Extract every line of the data below that contains the string "Select", reproducing each matching line unchanged.

──────── Entries shown ────────

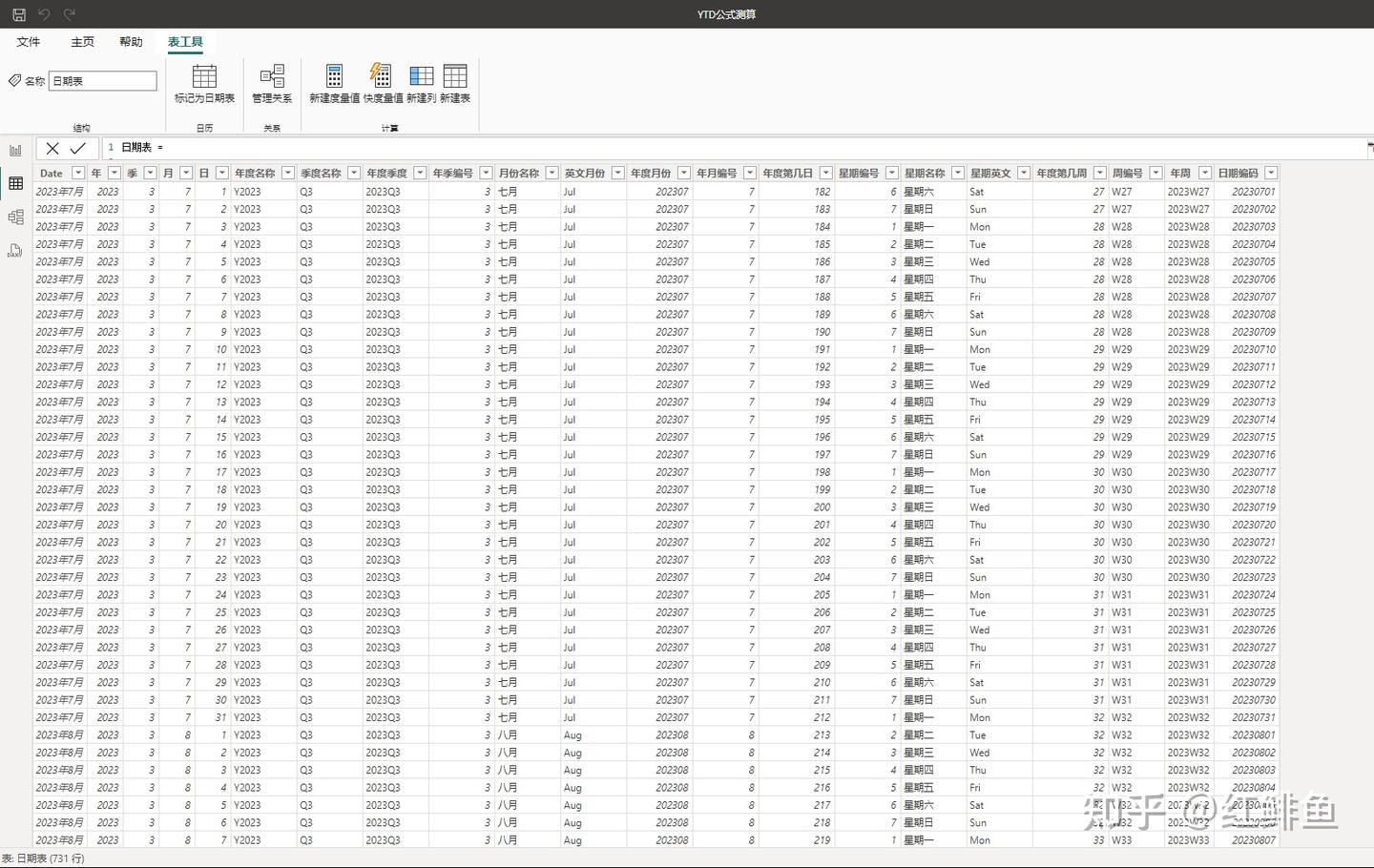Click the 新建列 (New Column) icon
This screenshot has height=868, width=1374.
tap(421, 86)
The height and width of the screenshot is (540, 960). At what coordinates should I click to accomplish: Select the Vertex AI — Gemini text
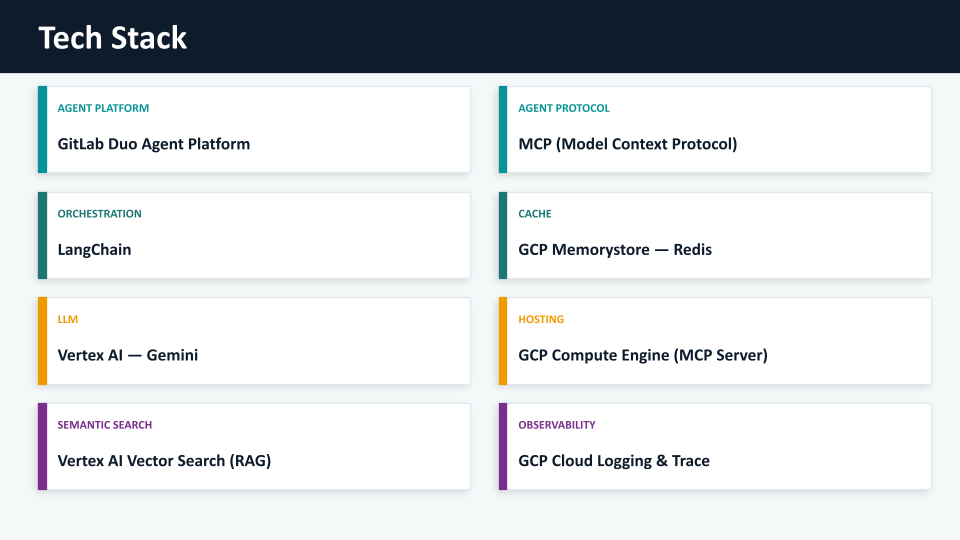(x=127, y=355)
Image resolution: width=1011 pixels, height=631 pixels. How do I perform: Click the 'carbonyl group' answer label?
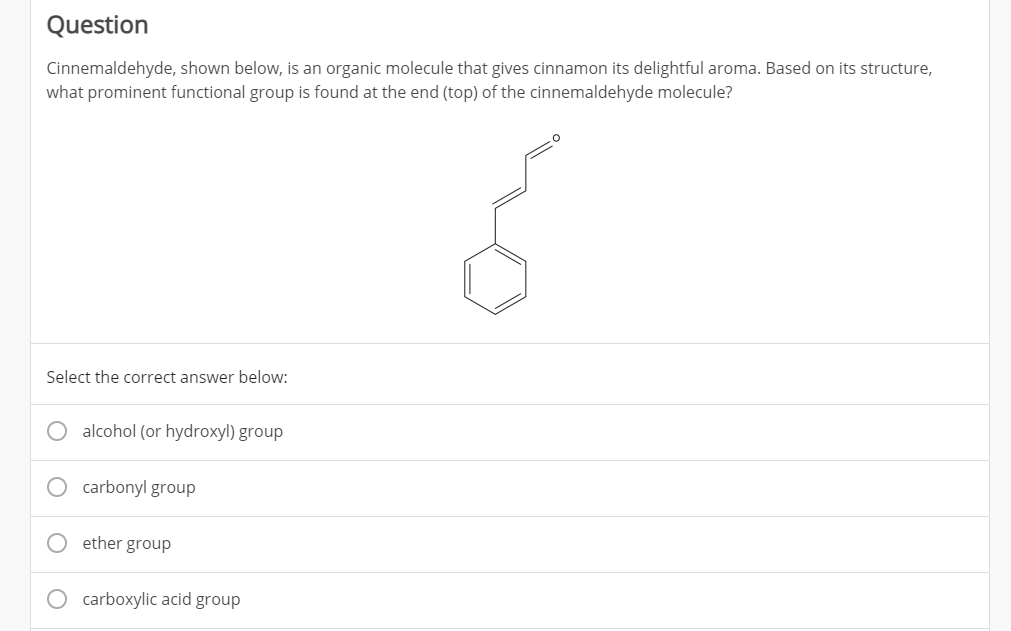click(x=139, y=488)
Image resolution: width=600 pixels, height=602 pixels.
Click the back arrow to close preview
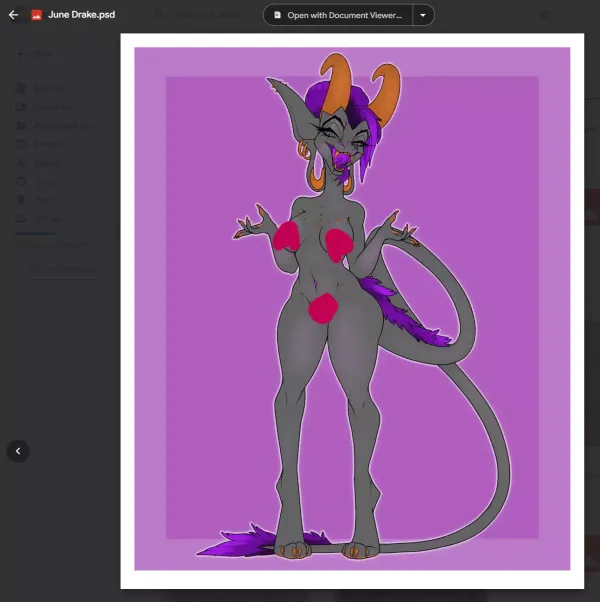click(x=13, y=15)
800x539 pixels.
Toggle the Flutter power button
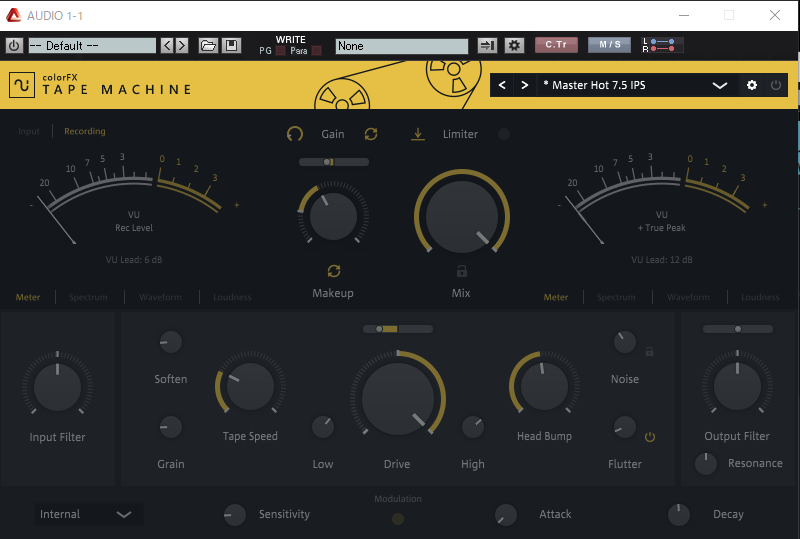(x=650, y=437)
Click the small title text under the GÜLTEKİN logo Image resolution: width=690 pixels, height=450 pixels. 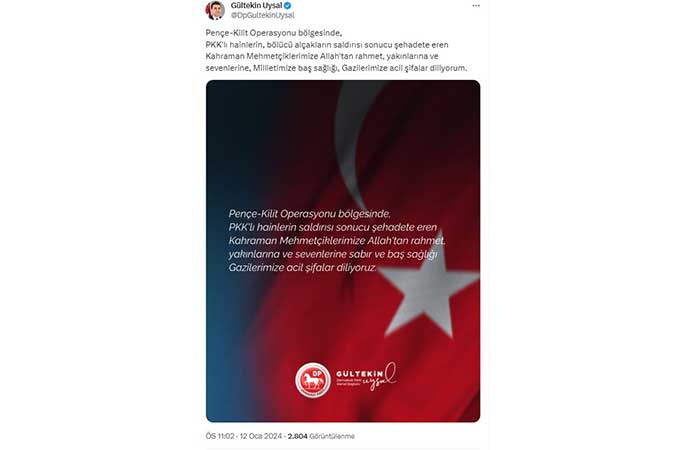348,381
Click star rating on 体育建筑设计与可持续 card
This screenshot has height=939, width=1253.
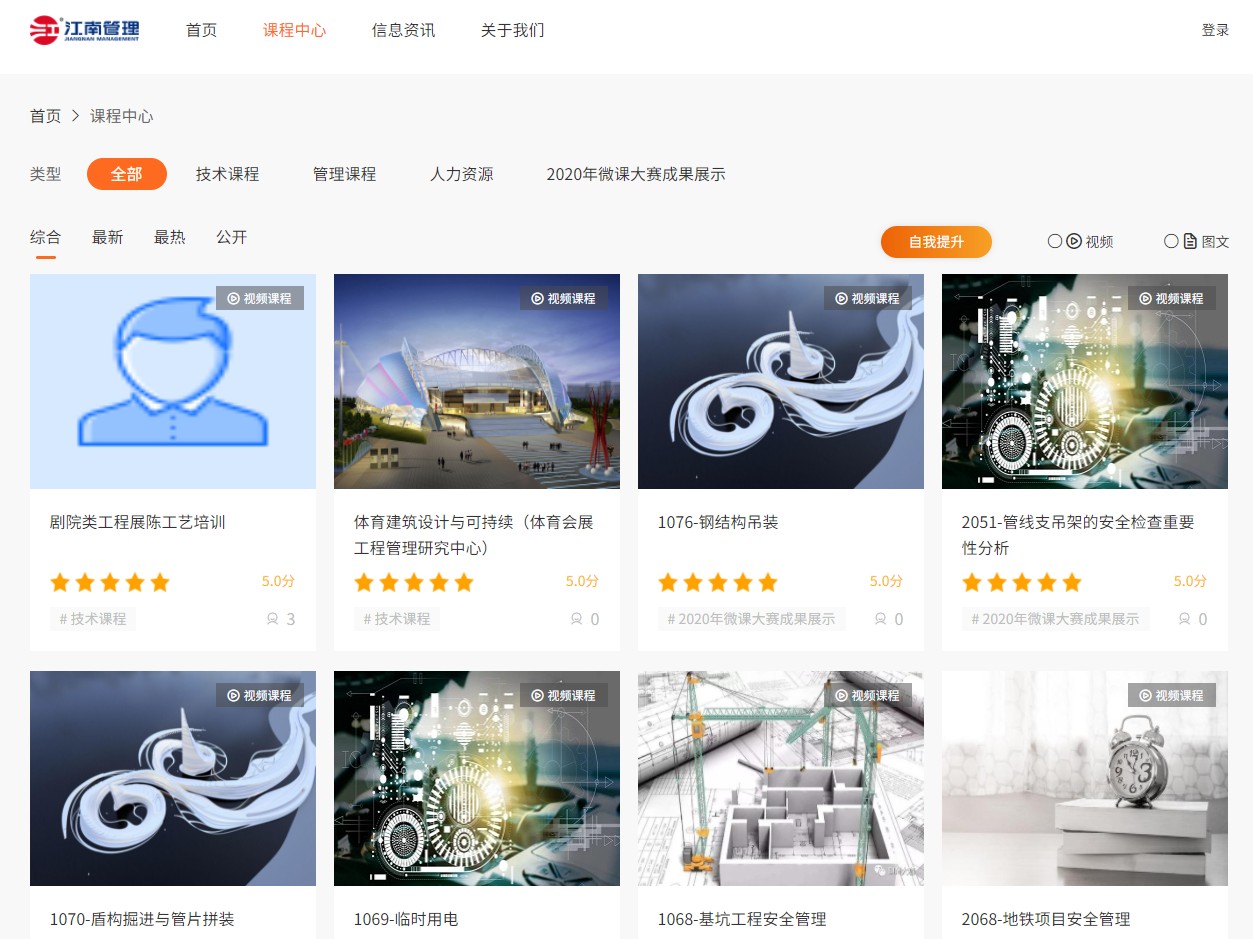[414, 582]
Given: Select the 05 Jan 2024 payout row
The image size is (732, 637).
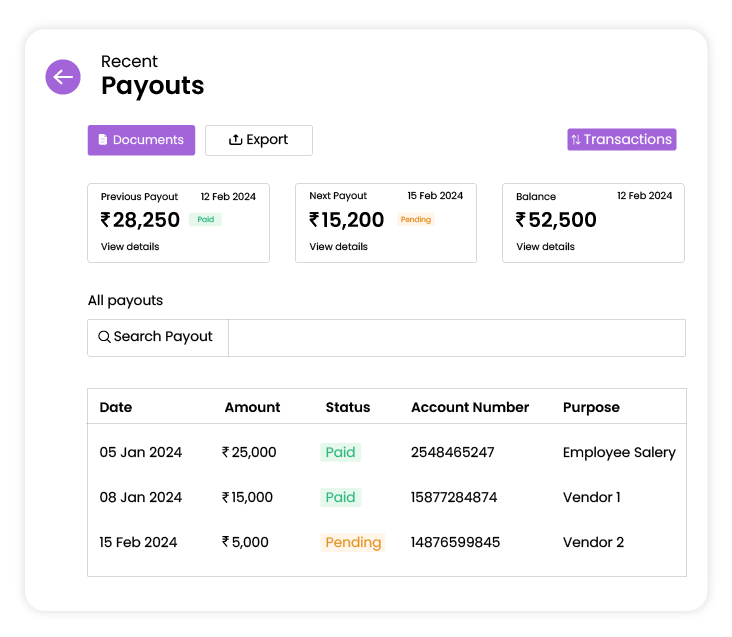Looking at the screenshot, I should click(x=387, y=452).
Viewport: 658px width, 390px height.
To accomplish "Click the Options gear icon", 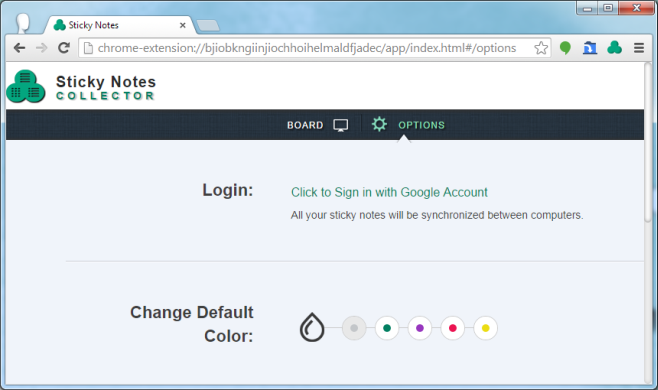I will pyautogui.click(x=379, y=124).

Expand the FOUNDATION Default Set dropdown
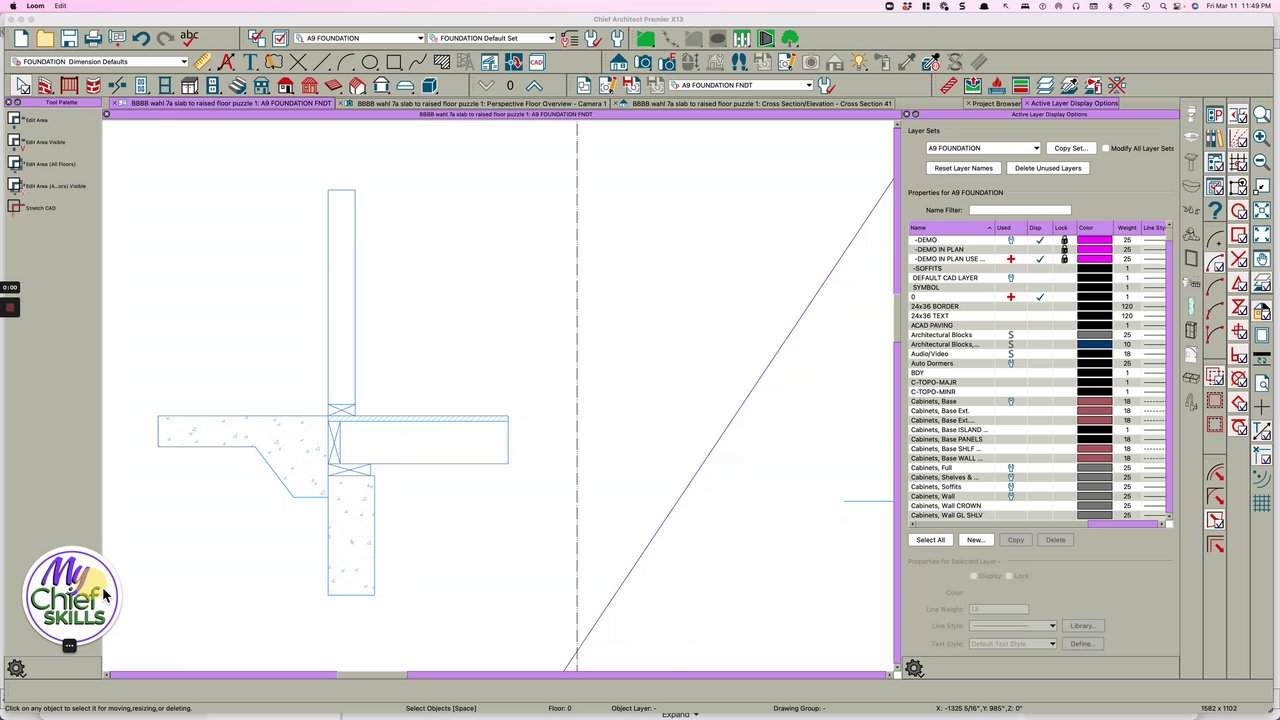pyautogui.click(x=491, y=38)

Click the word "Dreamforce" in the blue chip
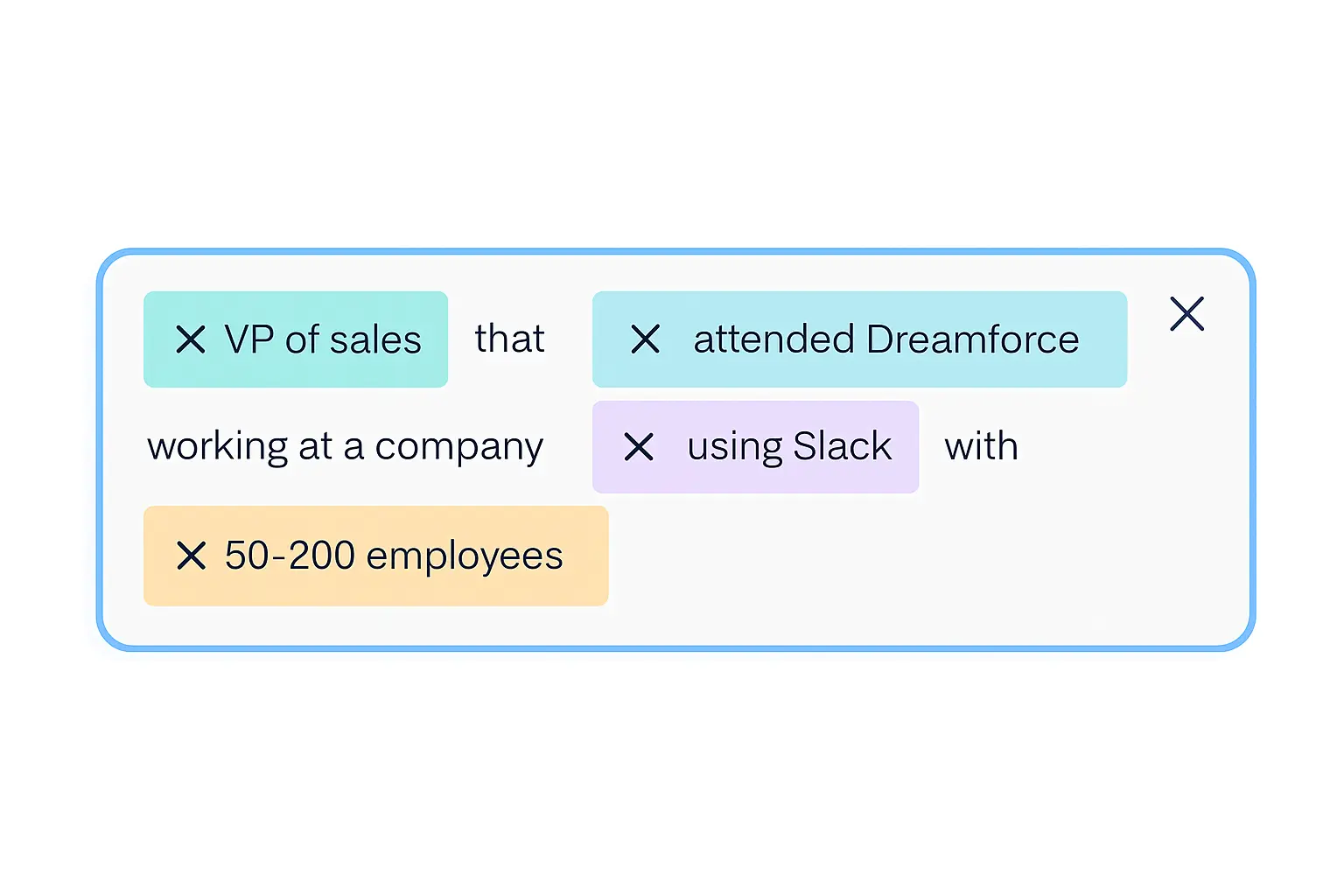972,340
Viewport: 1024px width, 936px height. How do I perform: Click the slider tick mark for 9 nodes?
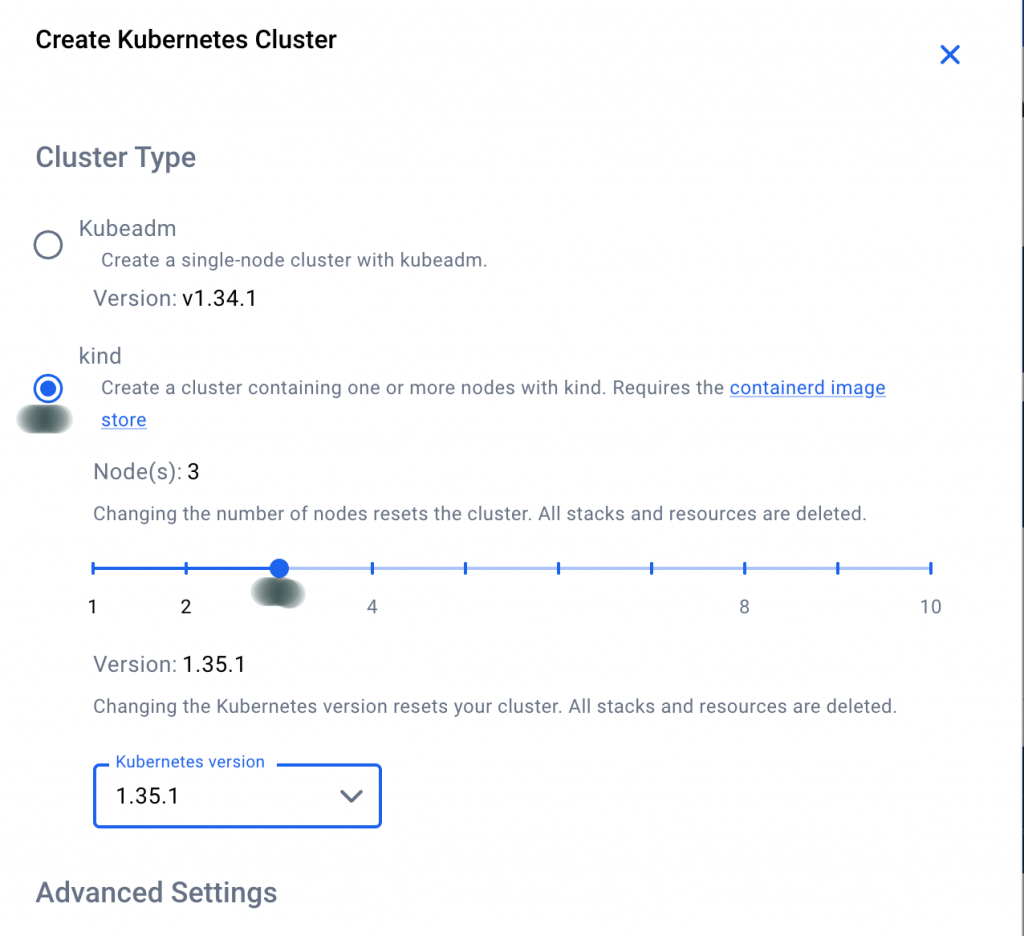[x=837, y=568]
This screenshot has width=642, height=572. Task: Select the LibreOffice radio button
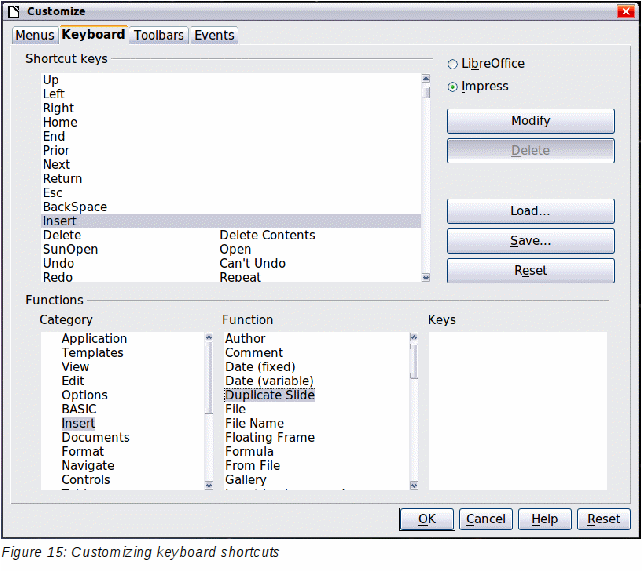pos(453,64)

────────

■ Answer in full
The height and width of the screenshot is (540, 960). At what coordinates should I click to accomplish: Select the Vertex AI — Gemini text
Given: Select the 05 Jan 2024 payout row
This screenshot has width=642, height=572. Task: Select the LibreOffice radio button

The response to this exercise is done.